Senate Compromise Outlined
While still at least a week away from the official Manager’s Amendment on the The Patent Transparency & Improvement Act, a document has been circulating purporting to outline the compromise between Senators Schumer (D-NY)and Cornyn (R-TX). (here). Most of the changes are directed to fee shifting and patent litigation pleading and discovery controls.
Compromise Reached, Manager’s Amendment Promised Post-Recess
With many fearing that the Senate Judiciary Committee had lost their way on S.1720 known as The Patent Transparency & Improvement Act, news comes today that after weeks of partisan wrangling compromise has finally been reached. Senator Leahy posted the following statement on his webpage minutes ago:
For weeks, members of the Judiciary Committee have been engaged in extensive bipartisan negotiations on legislation to address abuses in the patent system. We have made enormous progress, and we now have a broad bipartisan agreement in principle. This is a complex issue and we need additional time to draft the important provisions that have been the subject of discussion.

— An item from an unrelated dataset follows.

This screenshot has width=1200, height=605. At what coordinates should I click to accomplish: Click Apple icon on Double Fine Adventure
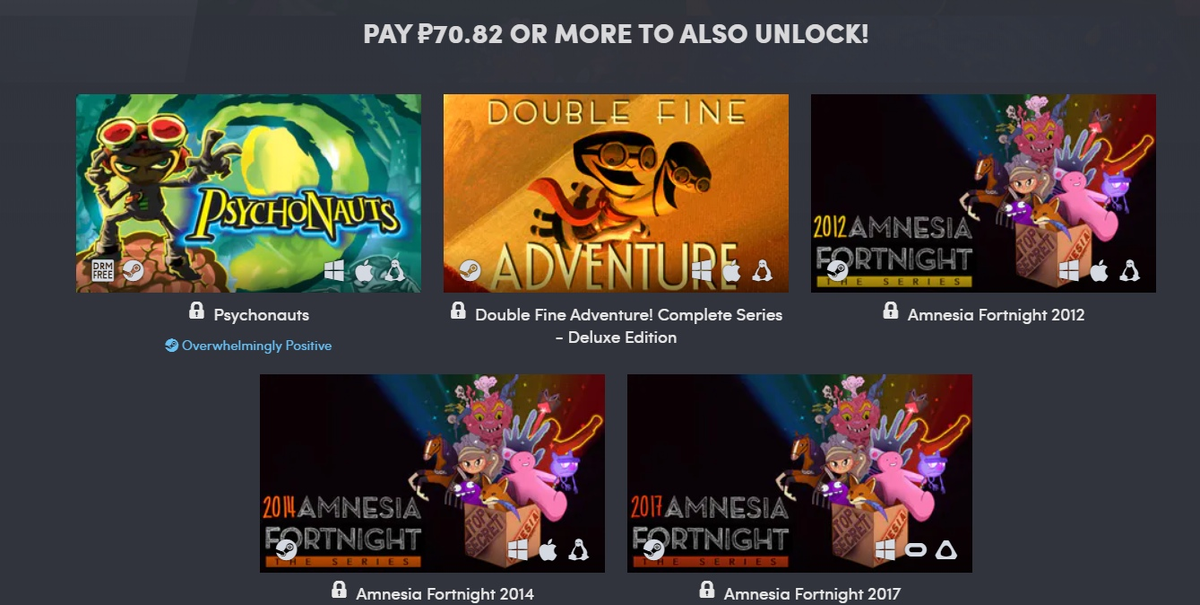click(731, 270)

I have talked to many Senators on both sides, and because I want to be sure everyone is comfortable with how these pieces fit together, I will circulate a manager’s package the day we return from recess, and the Judiciary Committee will consider that legislation the first week we are back.

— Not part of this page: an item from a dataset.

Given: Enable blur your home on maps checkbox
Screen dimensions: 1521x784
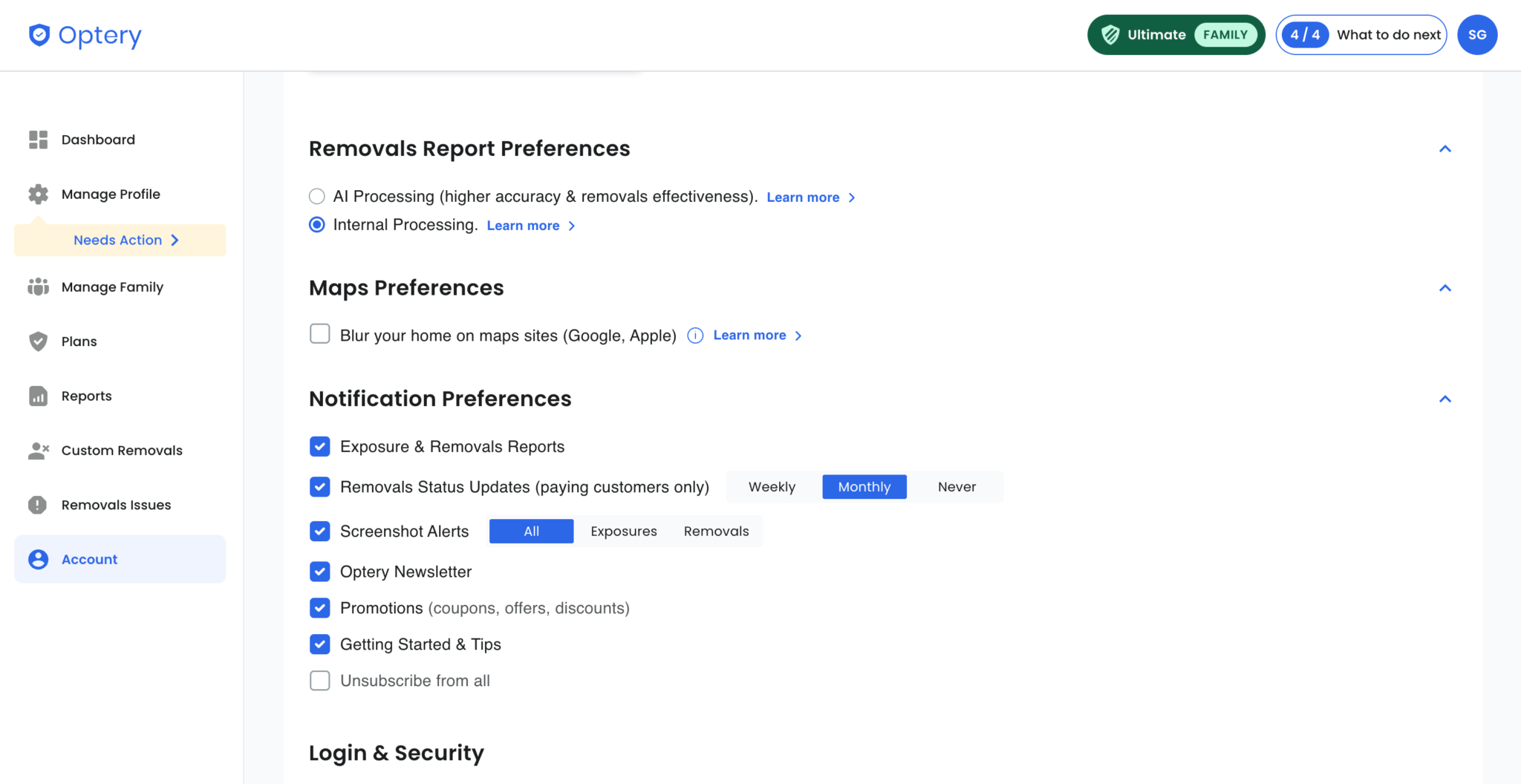Looking at the screenshot, I should click(x=320, y=334).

Stalemate Along Ideological Lines
The Senate Judiciary Committee continues to struggle with S.1720 (Patent Transparency & Improvements Act of 2013). Yet again, the Committee has postponed mark-up of the bill. While mark-up remains possible on Thursday April 10th, given the growing political dissension along party lines on fee shifting, and significant lobby pressure on all sides, it now seems impossible for the Bill to advance in any significant regard before this Friday’s Easter Break. Unless progress is made in the next few weeks the bill is in danger of stalling for the remainder of the year (i.e., after midterm elections conclude).